• Task item:
Which lines below contain "Kentucky"? Pull them out.

── Excerpted records ──

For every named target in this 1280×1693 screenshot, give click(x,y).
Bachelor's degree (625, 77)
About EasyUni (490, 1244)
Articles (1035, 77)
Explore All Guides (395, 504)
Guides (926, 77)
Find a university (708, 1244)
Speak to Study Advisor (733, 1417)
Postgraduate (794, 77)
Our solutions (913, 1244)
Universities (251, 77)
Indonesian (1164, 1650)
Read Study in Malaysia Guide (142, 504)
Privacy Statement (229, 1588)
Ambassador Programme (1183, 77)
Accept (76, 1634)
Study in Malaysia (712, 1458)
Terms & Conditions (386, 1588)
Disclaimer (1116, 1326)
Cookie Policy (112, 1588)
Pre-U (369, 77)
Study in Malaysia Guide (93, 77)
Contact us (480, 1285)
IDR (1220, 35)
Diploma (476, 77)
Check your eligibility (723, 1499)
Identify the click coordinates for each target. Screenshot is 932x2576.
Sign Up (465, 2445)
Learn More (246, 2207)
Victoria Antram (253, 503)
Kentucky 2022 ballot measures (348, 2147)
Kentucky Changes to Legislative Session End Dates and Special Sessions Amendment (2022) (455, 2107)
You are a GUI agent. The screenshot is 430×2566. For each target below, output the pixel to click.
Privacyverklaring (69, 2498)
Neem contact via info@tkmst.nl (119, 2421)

───

• Task answer:
Kentucky 2022 ballot measures (348, 2147)
Kentucky Changes to Legislative Session End Dates and Special Sessions Amendment (2022) (455, 2107)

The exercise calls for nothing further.